Before introducing data structures we should understand that computers do store, retrieve, and process a large amount of data. If the data is stored in well organized way on storage media and in computer's memory then it can be accessed quickly for processing that further reduces the latency and the user is provided fast response.
Data structure introduction refers to a scheme for organizing data, or in other words a data structure is an arrangement of data in computer's memory in such a way that it could make the data quickly available to the processor for required calculations. A data structure should be seen as a logical concept that must address two fundamental concerns. First, how the data will be stored, and second, what operations will be performed on it? As data structure is a scheme for data organization so the functional definition of a data structure should be independent of its implementation. The functional definition of a data structure is known as ADT (Abstract Data Type) which is independent of implementation. The implementation part is left on developers who decide which technology better suits to their project needs.
For example, a stack ADT is a structure which supports operations such as push and pop. A stack can be implemented in a number of ways, for example using an array or using a linked list.
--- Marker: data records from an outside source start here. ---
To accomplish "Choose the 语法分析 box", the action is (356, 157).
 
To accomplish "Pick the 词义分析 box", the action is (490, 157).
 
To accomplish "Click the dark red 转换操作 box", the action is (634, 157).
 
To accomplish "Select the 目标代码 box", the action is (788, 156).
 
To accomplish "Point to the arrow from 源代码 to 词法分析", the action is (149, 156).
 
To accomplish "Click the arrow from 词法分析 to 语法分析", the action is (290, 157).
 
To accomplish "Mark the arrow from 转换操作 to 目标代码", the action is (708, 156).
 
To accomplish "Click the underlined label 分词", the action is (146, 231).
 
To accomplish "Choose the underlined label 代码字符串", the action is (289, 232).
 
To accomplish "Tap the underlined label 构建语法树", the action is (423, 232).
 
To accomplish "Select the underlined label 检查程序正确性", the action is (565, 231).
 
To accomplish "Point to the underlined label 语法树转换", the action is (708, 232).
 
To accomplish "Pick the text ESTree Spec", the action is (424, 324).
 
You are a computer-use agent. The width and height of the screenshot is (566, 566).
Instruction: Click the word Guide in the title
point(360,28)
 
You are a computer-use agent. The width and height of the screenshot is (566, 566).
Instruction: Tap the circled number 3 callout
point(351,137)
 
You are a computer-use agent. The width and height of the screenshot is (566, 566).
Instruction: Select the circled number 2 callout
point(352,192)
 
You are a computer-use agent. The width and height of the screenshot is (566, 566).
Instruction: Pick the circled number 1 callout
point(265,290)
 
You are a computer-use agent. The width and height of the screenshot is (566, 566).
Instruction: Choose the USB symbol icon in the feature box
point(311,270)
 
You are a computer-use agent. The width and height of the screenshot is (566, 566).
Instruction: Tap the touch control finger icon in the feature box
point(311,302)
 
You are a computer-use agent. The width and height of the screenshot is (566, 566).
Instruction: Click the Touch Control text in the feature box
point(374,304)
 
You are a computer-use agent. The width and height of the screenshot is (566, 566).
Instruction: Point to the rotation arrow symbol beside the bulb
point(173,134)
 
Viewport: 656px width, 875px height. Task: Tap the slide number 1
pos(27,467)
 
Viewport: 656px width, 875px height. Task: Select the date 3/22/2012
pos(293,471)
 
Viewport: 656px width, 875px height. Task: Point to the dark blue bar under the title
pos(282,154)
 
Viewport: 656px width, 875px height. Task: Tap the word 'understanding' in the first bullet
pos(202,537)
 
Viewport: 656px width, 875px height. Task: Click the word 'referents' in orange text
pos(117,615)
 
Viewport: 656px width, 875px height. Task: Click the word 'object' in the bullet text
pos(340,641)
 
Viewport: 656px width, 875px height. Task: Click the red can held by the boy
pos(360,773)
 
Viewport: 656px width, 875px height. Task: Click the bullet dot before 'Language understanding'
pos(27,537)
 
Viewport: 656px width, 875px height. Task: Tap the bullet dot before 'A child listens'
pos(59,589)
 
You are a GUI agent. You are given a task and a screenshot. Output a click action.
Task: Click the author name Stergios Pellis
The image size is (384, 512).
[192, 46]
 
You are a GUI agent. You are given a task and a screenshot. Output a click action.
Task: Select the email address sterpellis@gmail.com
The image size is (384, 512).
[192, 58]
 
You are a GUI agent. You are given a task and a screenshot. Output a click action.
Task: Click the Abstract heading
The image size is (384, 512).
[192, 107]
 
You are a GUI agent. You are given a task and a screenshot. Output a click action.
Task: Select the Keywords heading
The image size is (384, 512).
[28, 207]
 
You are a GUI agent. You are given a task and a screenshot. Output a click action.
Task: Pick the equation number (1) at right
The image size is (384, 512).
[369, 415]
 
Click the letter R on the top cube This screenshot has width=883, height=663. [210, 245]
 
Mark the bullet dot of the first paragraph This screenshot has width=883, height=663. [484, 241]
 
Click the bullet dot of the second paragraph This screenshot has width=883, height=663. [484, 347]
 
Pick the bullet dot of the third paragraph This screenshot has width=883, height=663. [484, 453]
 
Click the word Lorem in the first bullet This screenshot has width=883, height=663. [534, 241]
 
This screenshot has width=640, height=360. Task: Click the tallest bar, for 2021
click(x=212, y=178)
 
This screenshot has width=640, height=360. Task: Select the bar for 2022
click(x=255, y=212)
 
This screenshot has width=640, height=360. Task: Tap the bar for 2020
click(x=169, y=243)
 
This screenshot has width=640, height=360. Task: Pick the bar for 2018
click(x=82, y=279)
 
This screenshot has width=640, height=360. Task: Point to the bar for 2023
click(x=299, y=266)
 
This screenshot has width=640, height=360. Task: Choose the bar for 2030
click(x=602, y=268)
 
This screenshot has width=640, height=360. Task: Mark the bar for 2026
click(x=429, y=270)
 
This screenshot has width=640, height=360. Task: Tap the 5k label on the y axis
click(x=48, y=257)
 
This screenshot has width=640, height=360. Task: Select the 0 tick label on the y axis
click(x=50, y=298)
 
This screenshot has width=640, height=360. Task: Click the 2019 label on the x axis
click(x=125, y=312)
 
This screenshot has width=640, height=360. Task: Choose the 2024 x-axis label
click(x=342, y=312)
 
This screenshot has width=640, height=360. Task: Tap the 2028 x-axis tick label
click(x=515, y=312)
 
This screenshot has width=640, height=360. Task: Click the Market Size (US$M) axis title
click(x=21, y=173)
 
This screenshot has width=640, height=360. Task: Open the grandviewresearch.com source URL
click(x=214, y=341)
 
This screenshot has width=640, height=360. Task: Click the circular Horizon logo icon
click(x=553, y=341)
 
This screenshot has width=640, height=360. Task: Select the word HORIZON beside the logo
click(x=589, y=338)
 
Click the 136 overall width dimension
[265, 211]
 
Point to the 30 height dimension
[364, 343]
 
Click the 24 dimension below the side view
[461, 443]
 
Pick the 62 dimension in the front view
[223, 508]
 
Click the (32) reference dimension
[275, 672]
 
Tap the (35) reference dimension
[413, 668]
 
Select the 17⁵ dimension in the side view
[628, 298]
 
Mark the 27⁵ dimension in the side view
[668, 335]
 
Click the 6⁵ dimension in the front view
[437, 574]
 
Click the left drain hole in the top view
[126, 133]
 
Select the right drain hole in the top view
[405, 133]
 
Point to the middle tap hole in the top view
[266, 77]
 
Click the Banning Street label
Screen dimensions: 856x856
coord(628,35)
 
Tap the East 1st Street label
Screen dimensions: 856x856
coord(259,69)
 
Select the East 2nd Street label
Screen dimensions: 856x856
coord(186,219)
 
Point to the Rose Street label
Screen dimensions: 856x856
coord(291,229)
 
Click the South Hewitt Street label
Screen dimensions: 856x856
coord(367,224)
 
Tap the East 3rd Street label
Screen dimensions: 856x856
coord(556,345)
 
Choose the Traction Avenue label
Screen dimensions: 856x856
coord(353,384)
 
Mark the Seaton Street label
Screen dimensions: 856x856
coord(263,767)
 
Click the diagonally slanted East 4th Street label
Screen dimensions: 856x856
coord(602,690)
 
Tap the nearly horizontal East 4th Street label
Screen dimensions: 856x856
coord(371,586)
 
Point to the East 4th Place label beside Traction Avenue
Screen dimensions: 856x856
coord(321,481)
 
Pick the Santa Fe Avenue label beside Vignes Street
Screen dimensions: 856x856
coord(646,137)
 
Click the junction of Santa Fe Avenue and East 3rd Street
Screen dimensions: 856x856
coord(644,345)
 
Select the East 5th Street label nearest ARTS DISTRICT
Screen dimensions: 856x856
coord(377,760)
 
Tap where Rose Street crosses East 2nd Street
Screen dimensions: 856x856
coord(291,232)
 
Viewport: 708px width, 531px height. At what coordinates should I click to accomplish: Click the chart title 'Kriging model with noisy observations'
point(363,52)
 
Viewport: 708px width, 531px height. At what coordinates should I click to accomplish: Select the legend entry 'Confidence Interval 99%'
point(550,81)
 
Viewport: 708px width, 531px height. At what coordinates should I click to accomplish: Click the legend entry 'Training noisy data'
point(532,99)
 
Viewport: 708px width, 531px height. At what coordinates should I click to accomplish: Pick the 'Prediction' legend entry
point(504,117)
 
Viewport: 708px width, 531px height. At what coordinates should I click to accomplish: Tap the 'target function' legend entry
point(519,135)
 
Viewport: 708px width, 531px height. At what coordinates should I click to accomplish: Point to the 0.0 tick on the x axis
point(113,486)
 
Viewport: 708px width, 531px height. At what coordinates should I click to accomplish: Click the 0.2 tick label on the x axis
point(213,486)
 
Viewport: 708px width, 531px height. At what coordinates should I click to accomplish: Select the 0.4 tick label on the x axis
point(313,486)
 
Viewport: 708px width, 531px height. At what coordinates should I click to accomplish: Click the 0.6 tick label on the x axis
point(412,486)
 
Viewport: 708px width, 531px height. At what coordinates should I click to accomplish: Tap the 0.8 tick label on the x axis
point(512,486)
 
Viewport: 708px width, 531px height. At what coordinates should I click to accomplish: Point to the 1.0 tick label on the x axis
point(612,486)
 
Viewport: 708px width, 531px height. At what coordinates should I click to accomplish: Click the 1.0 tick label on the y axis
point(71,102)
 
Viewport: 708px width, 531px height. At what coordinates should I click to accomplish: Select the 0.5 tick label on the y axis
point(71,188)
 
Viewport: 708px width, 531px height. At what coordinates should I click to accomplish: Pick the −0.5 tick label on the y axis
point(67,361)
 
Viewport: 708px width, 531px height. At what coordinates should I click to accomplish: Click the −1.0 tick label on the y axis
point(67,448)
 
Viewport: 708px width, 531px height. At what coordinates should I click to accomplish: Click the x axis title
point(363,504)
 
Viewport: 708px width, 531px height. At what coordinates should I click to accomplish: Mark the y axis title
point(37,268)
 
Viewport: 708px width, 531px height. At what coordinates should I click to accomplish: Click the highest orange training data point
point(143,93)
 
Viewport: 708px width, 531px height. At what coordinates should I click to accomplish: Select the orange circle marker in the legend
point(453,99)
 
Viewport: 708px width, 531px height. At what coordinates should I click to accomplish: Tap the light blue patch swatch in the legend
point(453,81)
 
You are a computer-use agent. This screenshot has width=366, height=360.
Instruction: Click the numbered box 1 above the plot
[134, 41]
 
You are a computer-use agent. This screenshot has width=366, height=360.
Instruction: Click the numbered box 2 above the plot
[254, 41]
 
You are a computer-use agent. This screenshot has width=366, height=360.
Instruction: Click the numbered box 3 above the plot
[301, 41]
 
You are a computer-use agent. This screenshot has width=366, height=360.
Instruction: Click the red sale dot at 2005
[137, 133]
Along with data structures introduction, in real life, problem solving is done with help of data structures and algorithms. An algorithm is a step by step process to solve a problem. In programming, algorithms are implemented in form of methods or functions or routines. To get a problem solved we not only want algorithm but also an efficient algorithm. One criteria of efficiency is time taken by the algorithm, another could be the memory it takes at run time.
Sometimes, we can have more than one algorithm for the same problem to process a data structure, and we have to choose the best one among available algorithms. This is done by algorithm analysis. The best algorithm is the one which has a fine balance between time taken and memory consumption. But, as we know the best exists rarely, and we generally give more priority to the time taken by the algorithm rather than the memory it consumes. Also, as memory is getting cheaper and computers have more memory today than previous time, therefore, run time analysis becomes more significant than memory. The analysis of algorithms is an entirely separate topic and we will discuss that separately.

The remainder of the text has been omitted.